[Data — start]
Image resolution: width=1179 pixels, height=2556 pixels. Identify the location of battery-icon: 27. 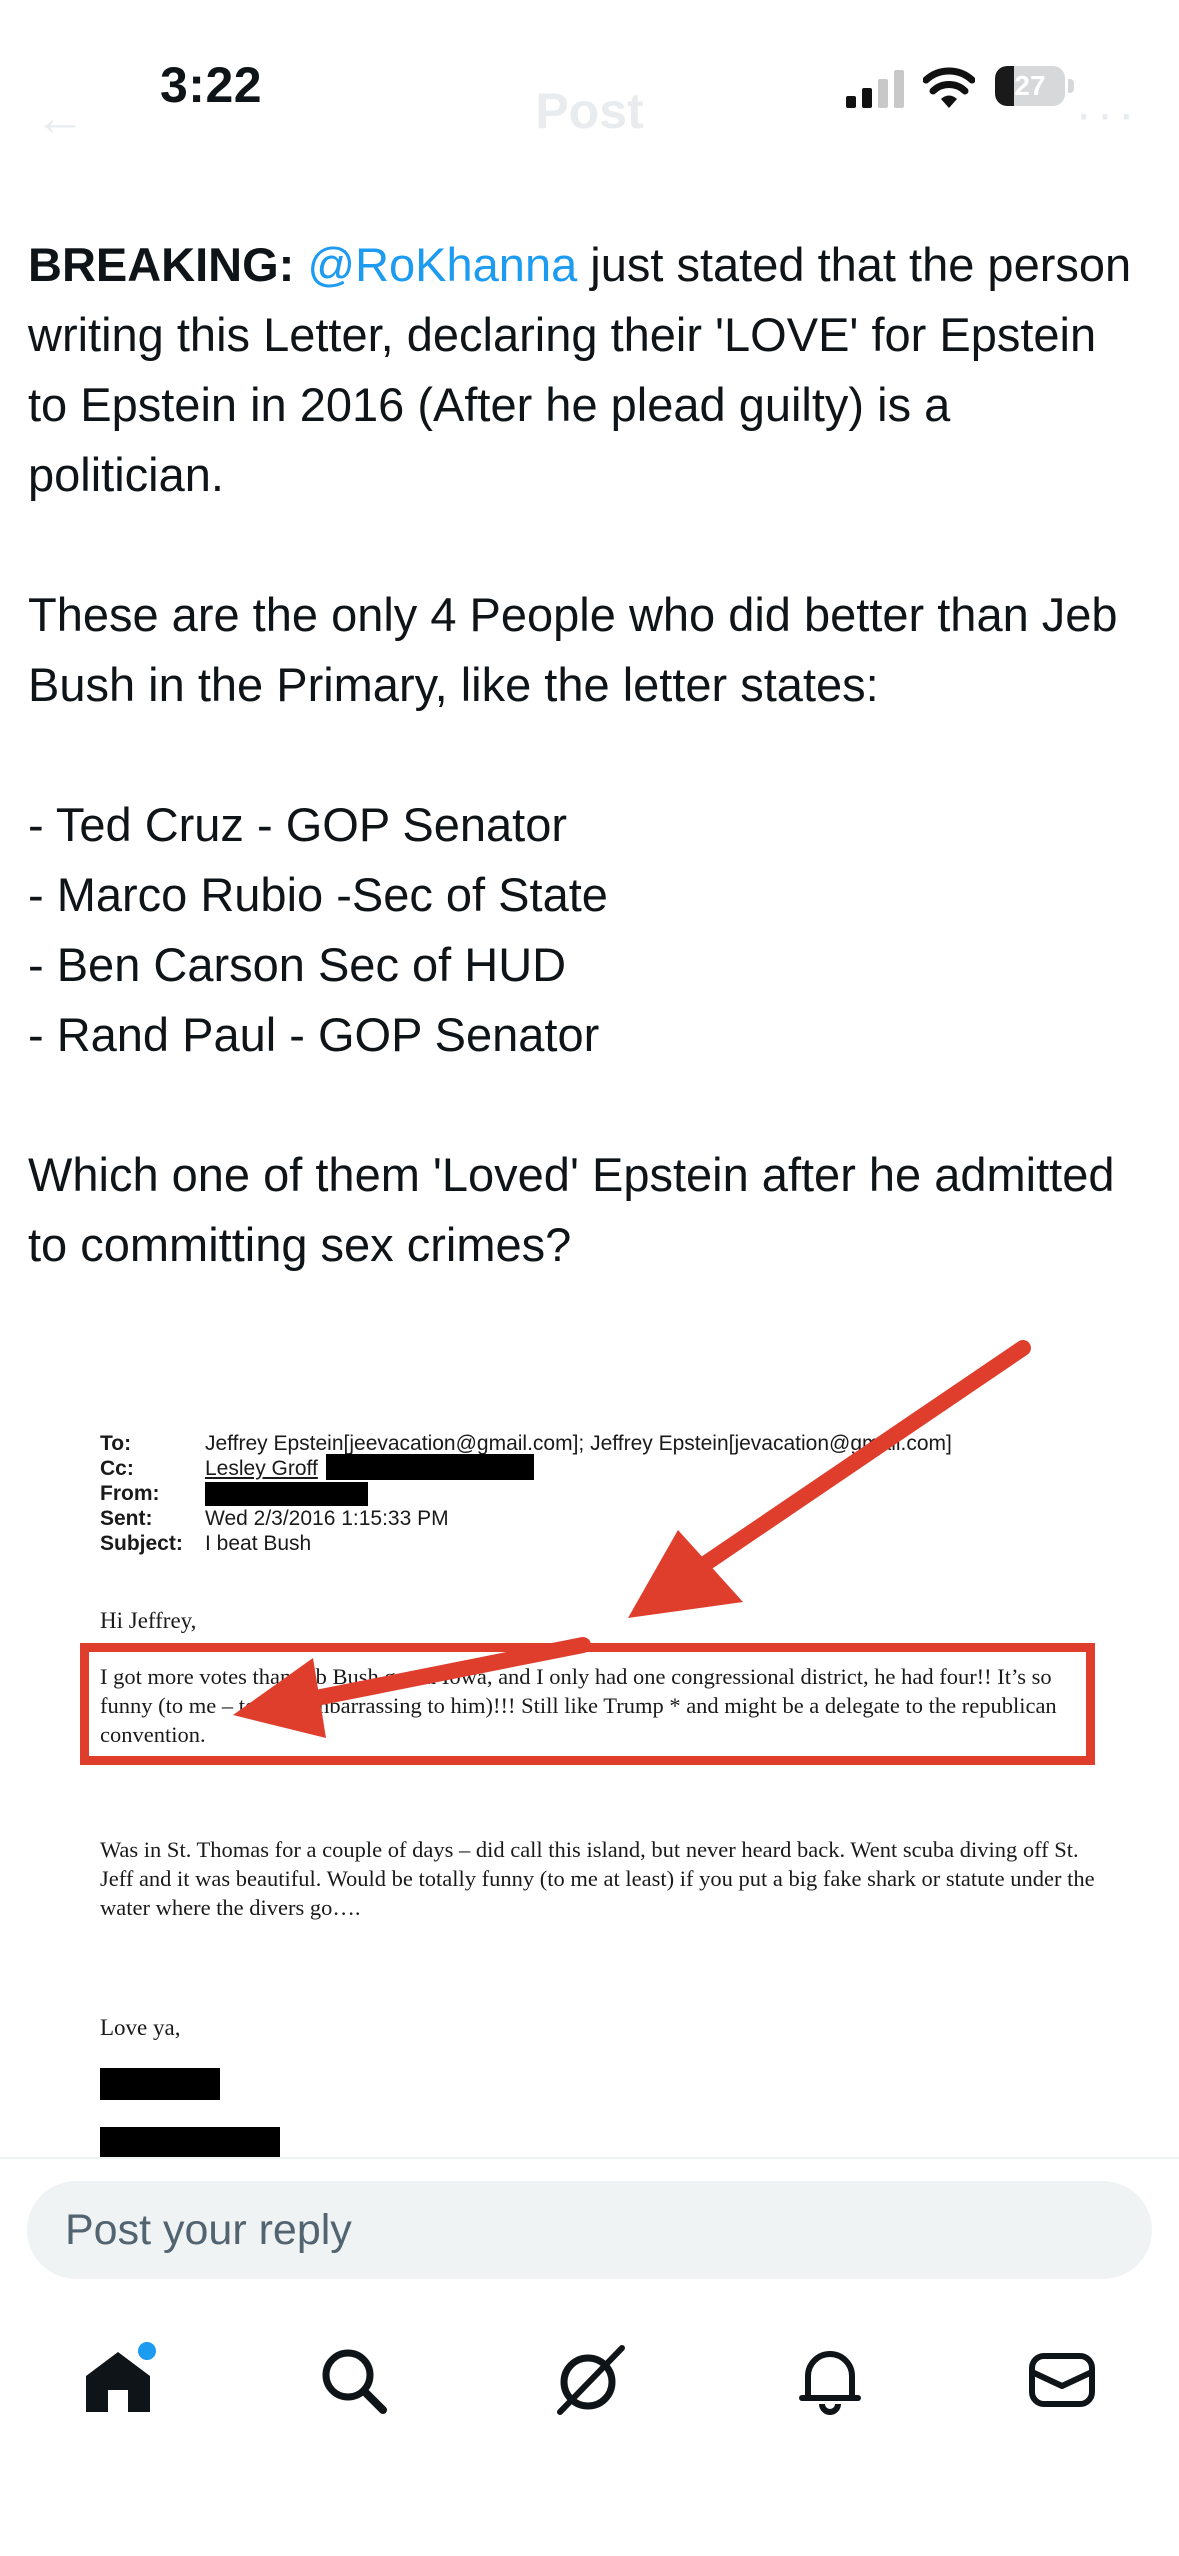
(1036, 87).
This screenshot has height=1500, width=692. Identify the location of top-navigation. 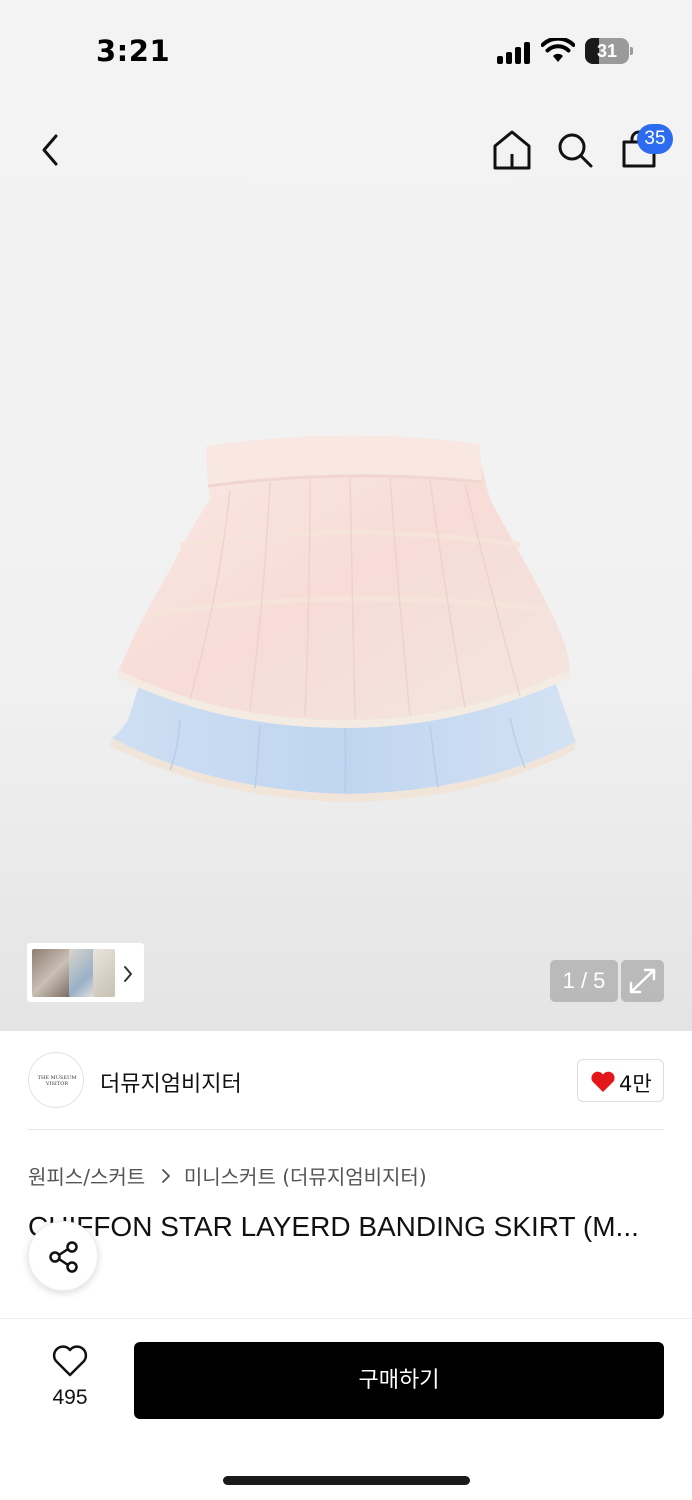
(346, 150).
[Data — finish]
[Data — start]
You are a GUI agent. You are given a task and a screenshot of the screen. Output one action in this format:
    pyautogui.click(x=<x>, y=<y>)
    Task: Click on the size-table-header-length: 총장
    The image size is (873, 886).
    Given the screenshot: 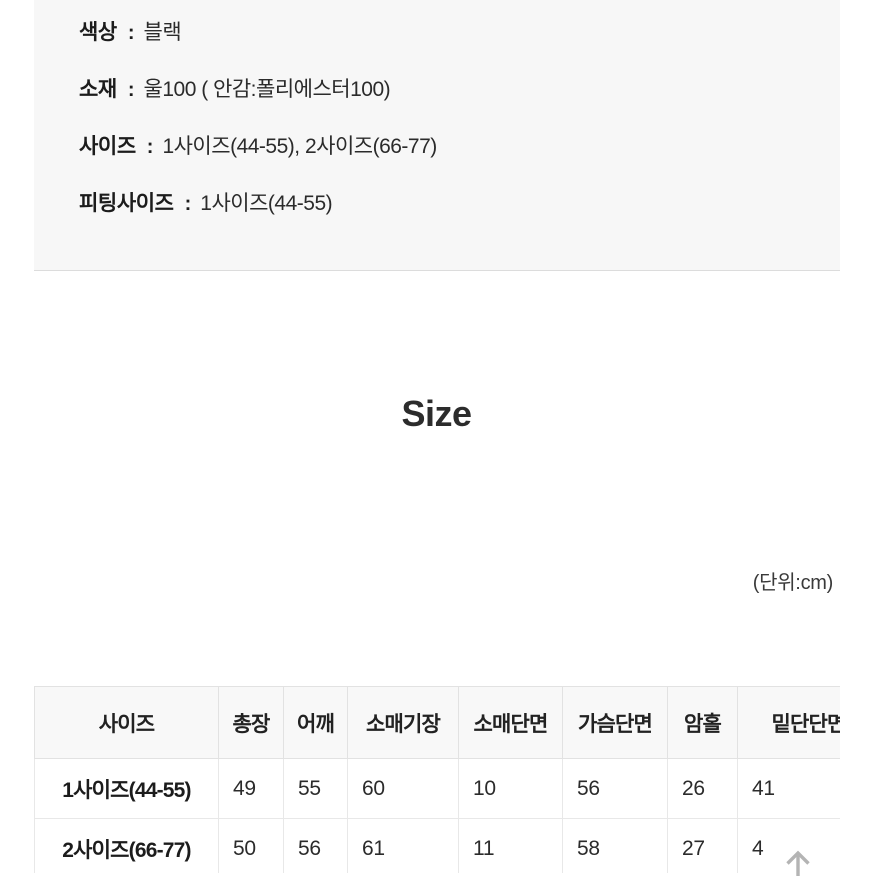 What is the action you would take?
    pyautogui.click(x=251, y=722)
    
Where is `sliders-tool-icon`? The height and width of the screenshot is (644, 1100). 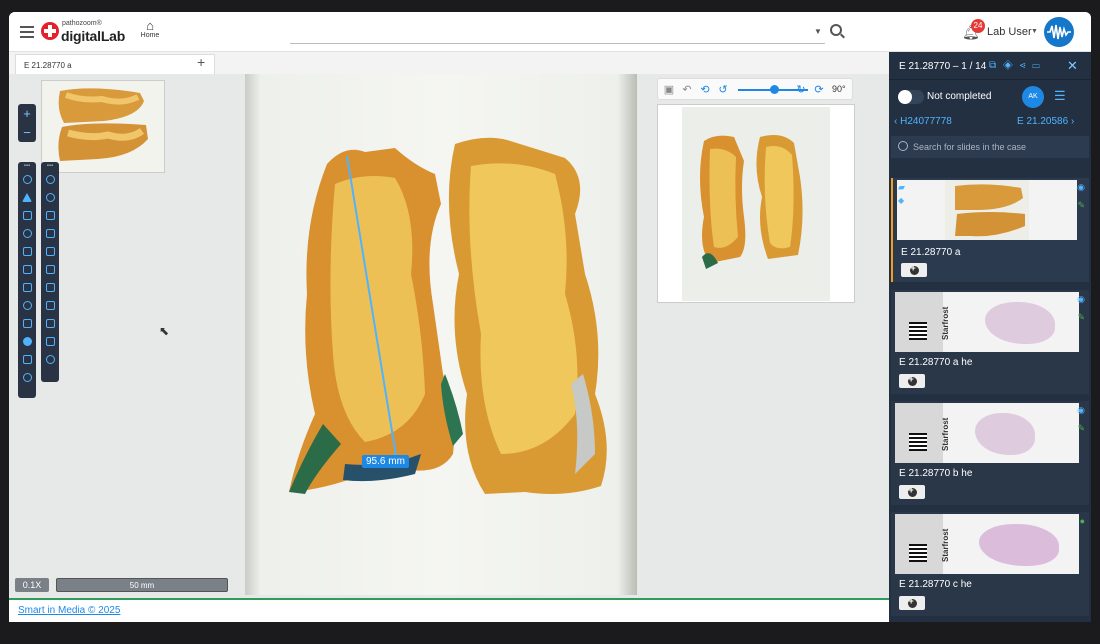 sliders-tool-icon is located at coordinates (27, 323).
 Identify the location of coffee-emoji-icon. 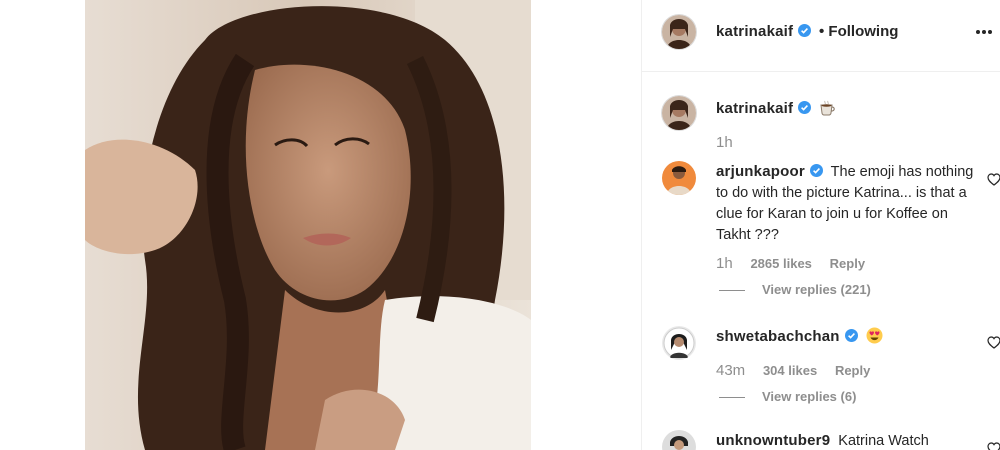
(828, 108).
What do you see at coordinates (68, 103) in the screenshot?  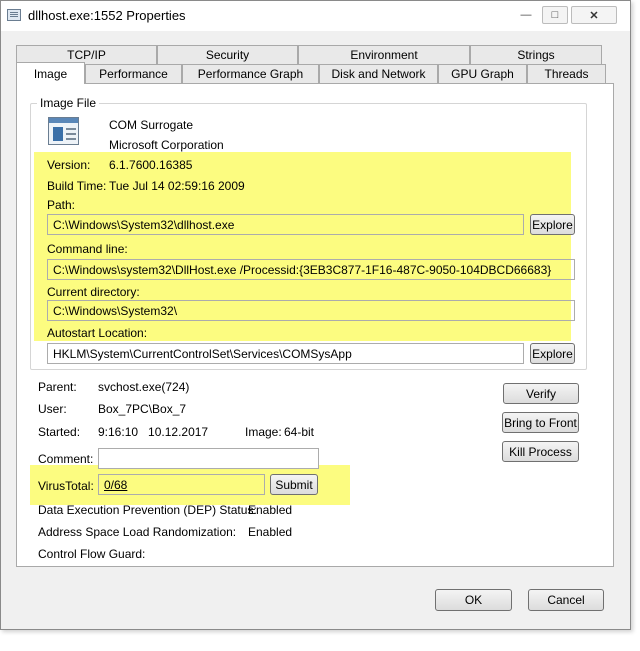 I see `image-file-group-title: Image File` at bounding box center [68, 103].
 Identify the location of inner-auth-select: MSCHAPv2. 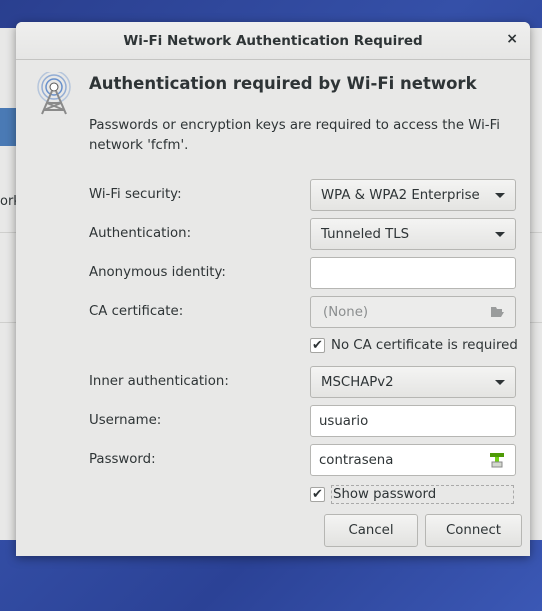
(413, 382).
[Data — finish]
■ **Exercise brief**
Please output the part of the items that opens with the line containing "You are a GUI" and closes with the line containing "The image size is (873, 886)." as a JSON list of strings, one string per line, leaving out blank lines.

■ **Task solution**
[
  "You are a GUI agent. You are given a task and a screenshot of the screen. Output one action in this format:",
  "    pyautogui.click(x=<x>, y=<y>)",
  "    Task: Click on the size-table-header-length: 총장",
  "    The image size is (873, 886)."
]